• _Problem to work on_: The records below are to be copied exactly, with every picture left out.

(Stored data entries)
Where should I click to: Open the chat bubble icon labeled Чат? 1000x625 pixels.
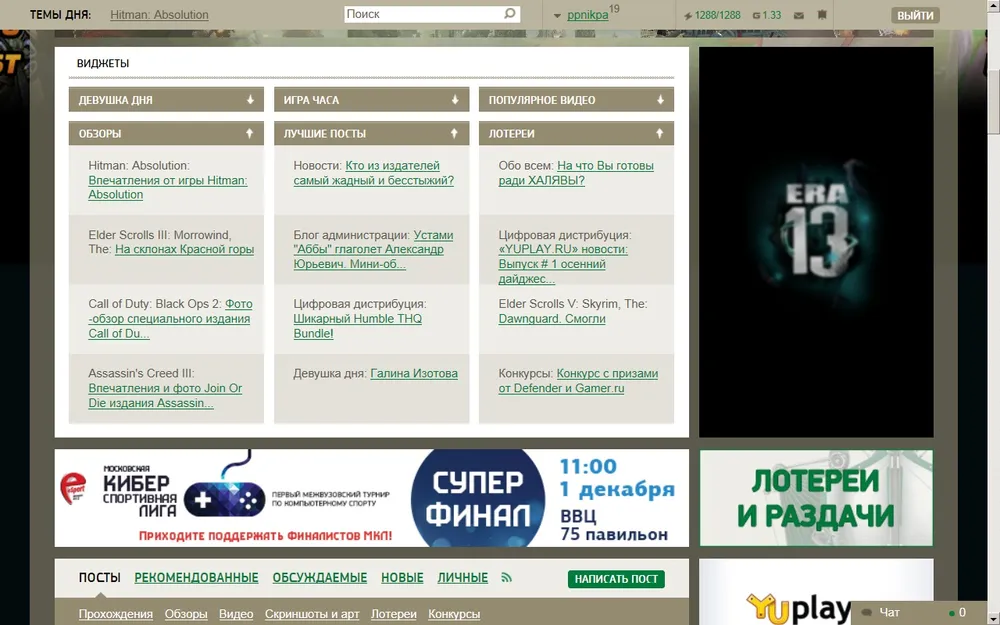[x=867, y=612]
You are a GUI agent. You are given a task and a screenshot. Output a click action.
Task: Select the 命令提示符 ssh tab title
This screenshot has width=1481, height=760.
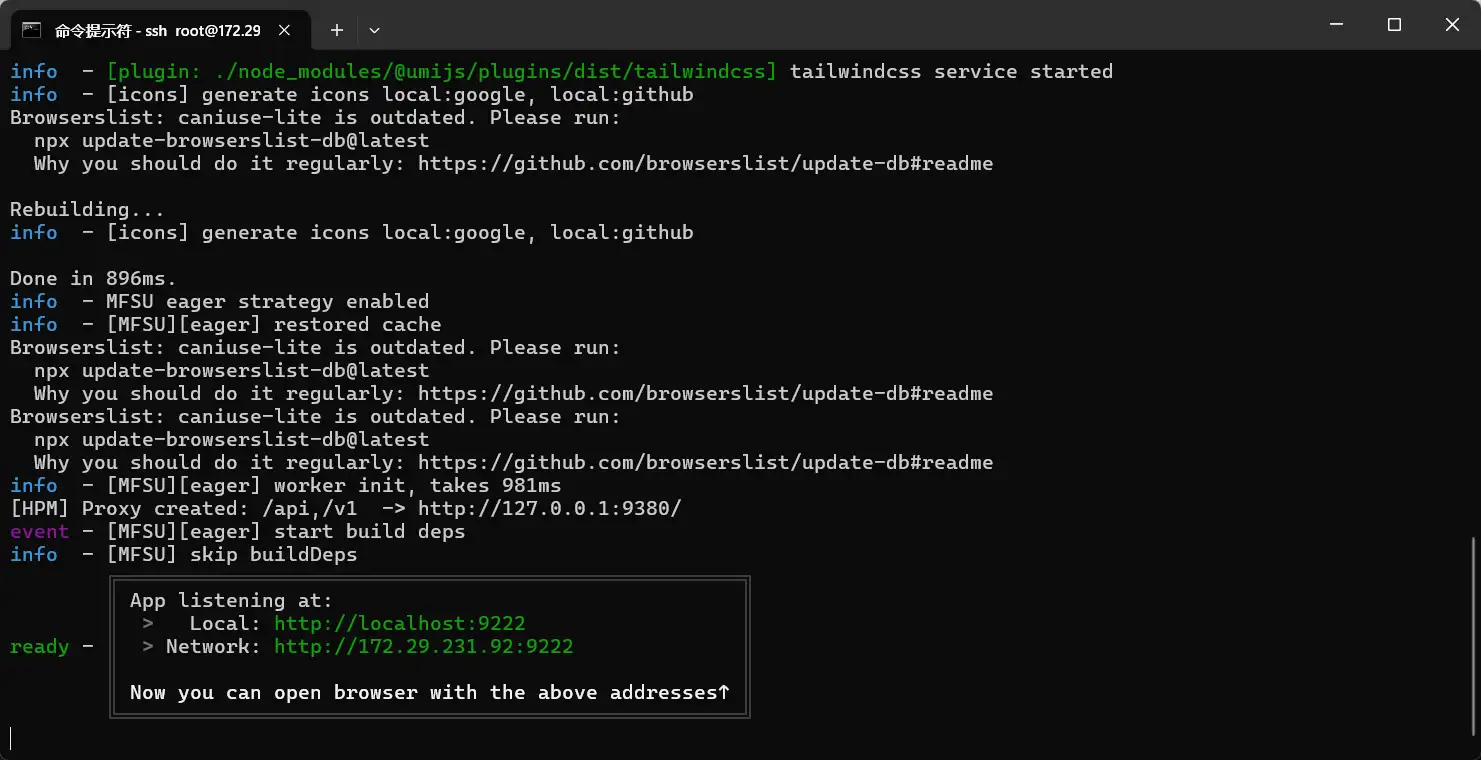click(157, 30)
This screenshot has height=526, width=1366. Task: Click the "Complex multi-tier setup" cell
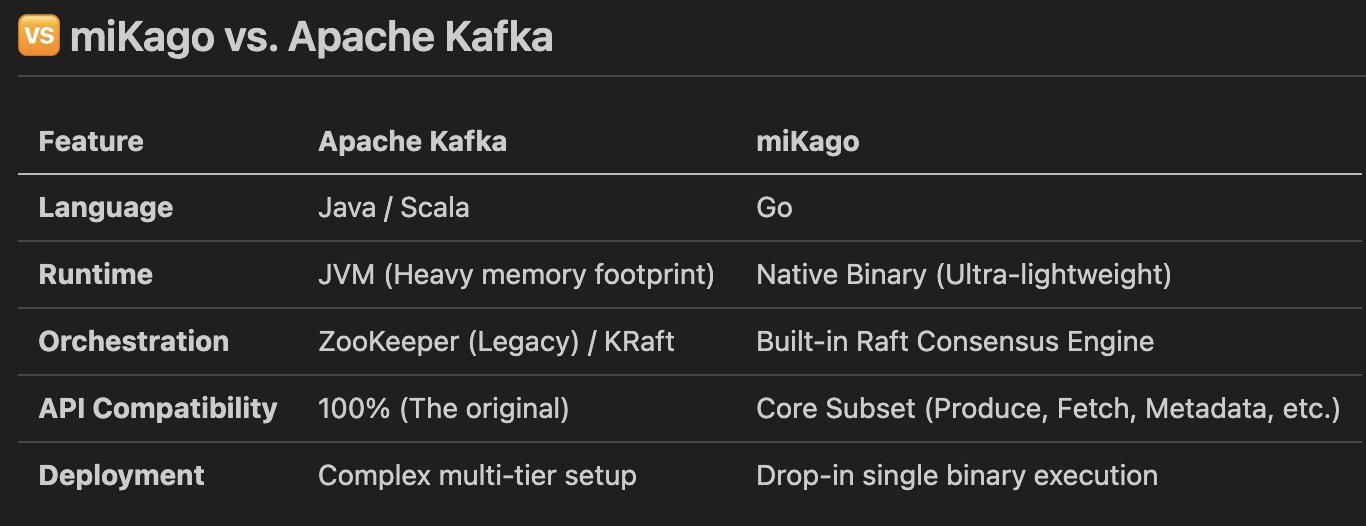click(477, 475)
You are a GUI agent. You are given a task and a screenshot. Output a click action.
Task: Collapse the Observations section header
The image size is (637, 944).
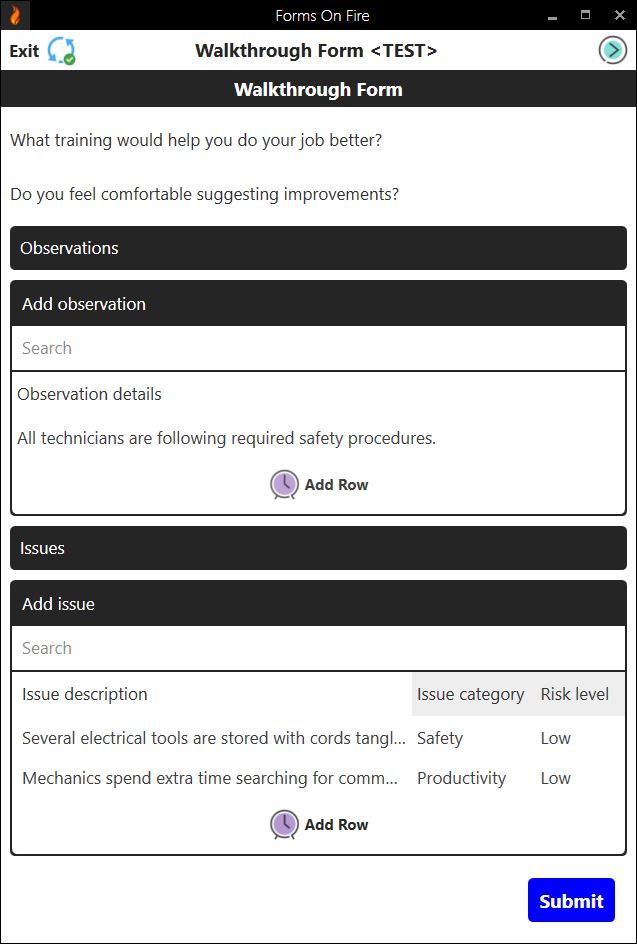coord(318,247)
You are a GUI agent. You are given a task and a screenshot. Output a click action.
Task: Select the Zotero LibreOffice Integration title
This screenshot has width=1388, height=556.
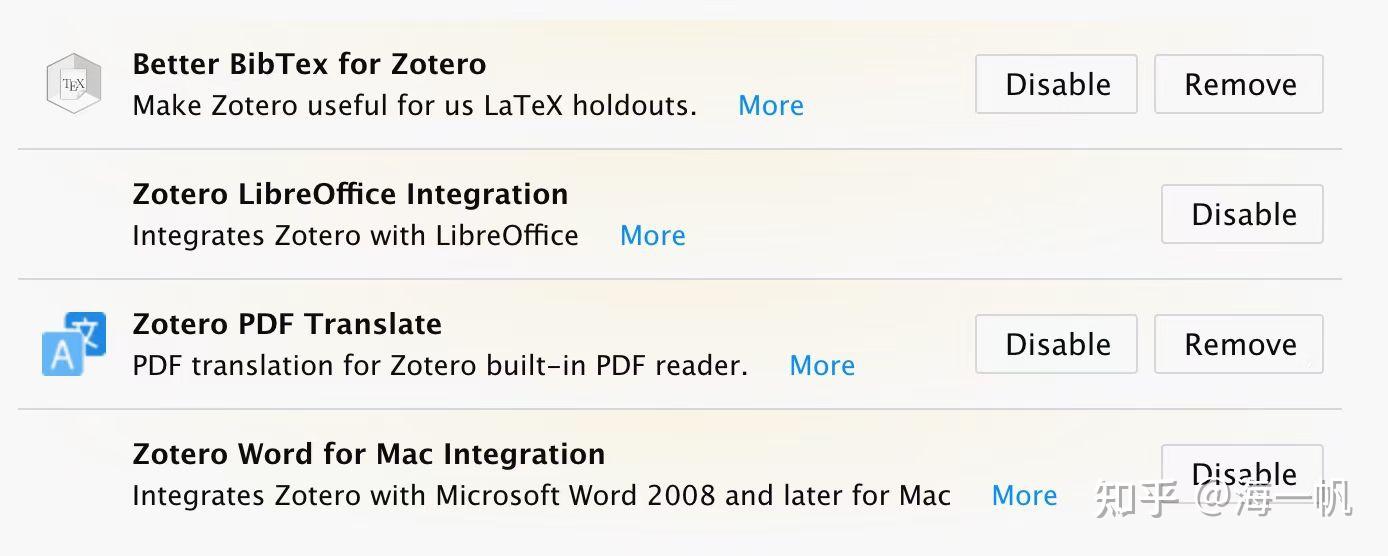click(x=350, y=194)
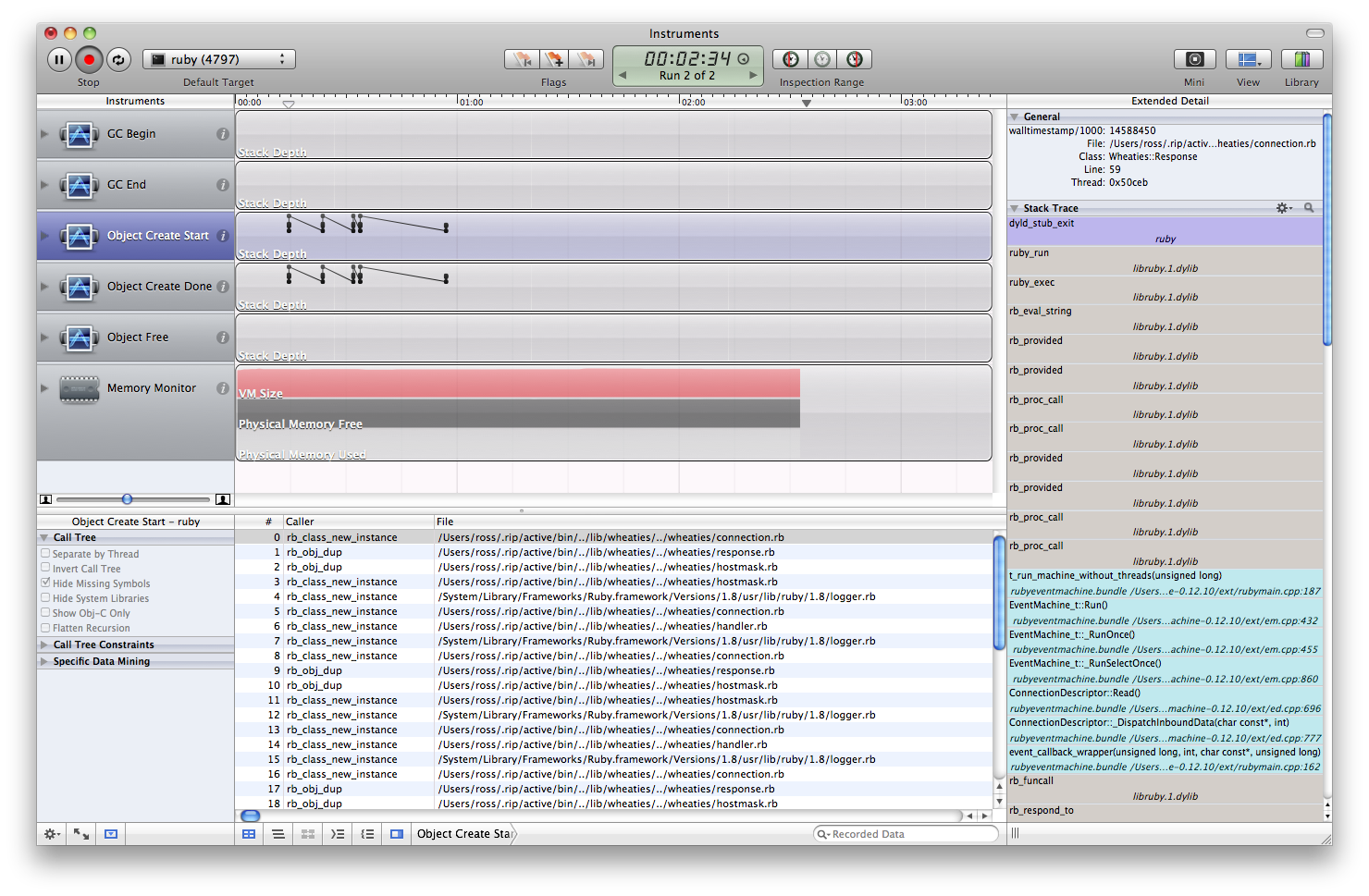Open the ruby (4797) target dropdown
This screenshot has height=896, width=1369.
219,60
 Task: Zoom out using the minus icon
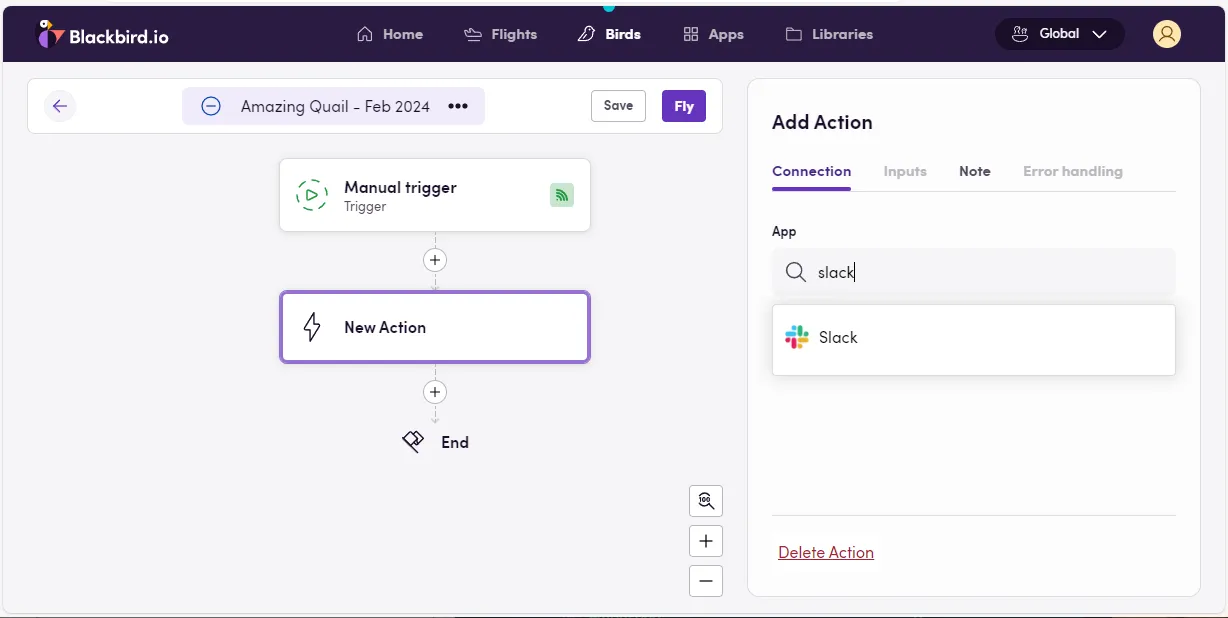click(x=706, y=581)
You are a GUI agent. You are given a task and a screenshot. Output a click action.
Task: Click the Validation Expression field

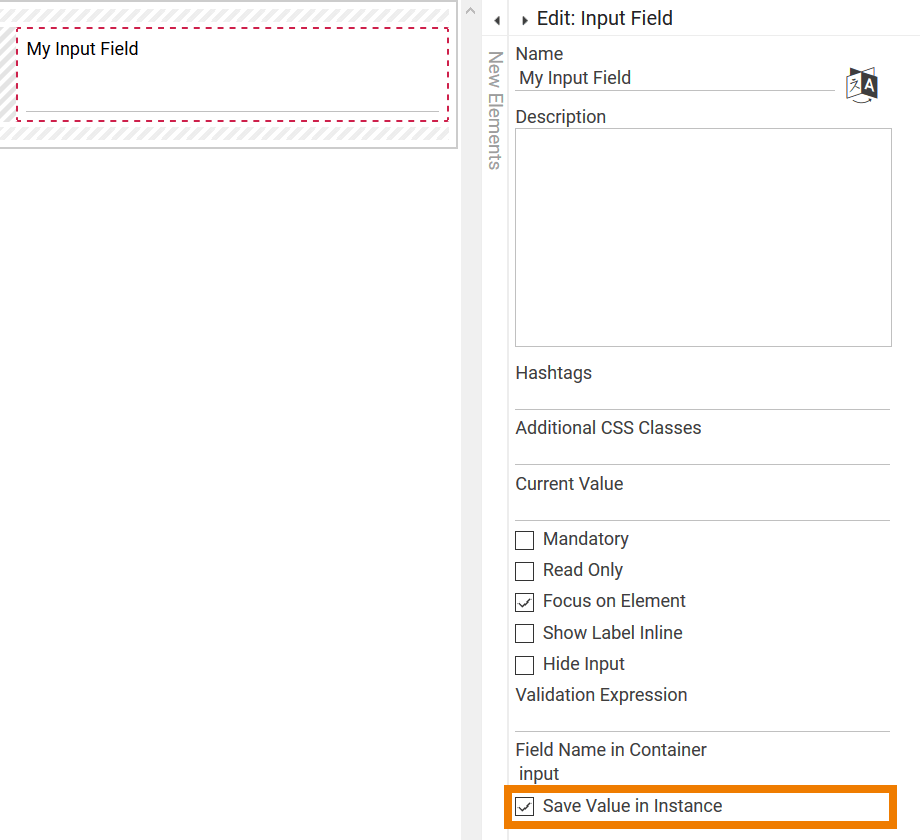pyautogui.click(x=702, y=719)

• _Your response_:
Where should I click to: Open the chat bubble icon labeled Чат? 1000x625 pixels.
[x=867, y=612]
You are a GUI agent. You are given a task and a screenshot. Output a click action.
Task: Select the 命令提示符 ssh tab title
This screenshot has width=1481, height=760.
click(157, 30)
This screenshot has height=526, width=1366. Task: Click the "Complex multi-tier setup" cell
click(477, 475)
You are a GUI agent. You are given a task and a screenshot. Output a click action.
Task: Collapse the Observations section header
The image size is (637, 944).
coord(318,247)
You are a GUI agent. You are given a task and a screenshot. Output a click action.
Task: Select the Zotero LibreOffice Integration title
This screenshot has width=1388, height=556.
click(x=350, y=194)
Open the ruby (4797) target dropdown
This screenshot has height=896, width=1369.
219,60
 Task: Zoom out using the minus icon
click(x=706, y=581)
You are a GUI agent. You are given a task and a screenshot. Output a click action.
Task: Click the Validation Expression field

pyautogui.click(x=702, y=719)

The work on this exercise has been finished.